* _Task statement_
Count the lines in the records below that contain the word "group", and reply with the number alone.

* _Materials provided_
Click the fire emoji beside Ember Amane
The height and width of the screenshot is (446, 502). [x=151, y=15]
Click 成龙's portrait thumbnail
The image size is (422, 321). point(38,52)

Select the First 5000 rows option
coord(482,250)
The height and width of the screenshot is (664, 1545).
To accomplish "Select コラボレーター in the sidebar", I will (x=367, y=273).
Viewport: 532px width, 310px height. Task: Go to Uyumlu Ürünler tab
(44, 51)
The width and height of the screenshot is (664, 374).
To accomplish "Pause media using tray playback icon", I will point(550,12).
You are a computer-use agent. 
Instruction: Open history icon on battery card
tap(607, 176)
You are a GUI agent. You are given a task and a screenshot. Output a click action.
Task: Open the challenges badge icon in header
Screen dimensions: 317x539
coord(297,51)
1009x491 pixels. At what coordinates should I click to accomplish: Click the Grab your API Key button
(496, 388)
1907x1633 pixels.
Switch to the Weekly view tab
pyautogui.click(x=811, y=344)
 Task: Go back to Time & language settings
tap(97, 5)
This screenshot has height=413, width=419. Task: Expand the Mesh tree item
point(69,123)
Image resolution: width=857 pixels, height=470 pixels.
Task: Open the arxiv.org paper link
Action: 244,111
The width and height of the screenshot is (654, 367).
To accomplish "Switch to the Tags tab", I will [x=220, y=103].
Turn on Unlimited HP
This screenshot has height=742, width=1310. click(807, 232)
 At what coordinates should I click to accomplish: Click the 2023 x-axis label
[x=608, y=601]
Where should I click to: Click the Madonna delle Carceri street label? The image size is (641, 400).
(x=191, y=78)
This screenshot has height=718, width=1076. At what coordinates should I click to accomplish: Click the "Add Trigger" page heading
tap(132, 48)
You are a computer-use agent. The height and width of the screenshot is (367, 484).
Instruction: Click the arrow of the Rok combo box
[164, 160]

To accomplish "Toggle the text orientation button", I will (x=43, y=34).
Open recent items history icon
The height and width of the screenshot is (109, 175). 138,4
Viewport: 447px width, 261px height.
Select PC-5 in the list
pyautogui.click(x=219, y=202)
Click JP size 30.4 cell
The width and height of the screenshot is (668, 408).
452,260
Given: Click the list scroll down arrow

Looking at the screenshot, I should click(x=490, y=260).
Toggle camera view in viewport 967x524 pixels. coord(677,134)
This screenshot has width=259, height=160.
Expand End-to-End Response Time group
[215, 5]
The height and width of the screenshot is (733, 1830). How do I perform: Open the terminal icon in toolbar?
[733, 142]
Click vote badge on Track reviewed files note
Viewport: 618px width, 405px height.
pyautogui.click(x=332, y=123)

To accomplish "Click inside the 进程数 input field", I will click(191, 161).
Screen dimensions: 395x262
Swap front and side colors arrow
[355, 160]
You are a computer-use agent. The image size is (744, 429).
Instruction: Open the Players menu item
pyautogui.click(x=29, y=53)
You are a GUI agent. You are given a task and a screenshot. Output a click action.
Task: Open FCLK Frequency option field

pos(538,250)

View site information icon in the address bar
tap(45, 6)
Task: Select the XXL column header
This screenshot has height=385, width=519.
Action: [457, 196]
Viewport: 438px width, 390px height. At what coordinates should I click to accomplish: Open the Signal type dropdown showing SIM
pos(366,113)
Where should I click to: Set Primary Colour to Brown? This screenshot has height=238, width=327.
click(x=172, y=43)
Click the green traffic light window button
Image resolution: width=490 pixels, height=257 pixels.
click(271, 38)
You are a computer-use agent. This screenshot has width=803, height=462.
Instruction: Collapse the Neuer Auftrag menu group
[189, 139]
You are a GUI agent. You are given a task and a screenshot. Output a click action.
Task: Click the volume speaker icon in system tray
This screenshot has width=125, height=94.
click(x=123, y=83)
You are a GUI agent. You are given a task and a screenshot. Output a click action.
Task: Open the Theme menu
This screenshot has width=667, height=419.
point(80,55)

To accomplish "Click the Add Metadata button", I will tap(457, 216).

* _In response_
2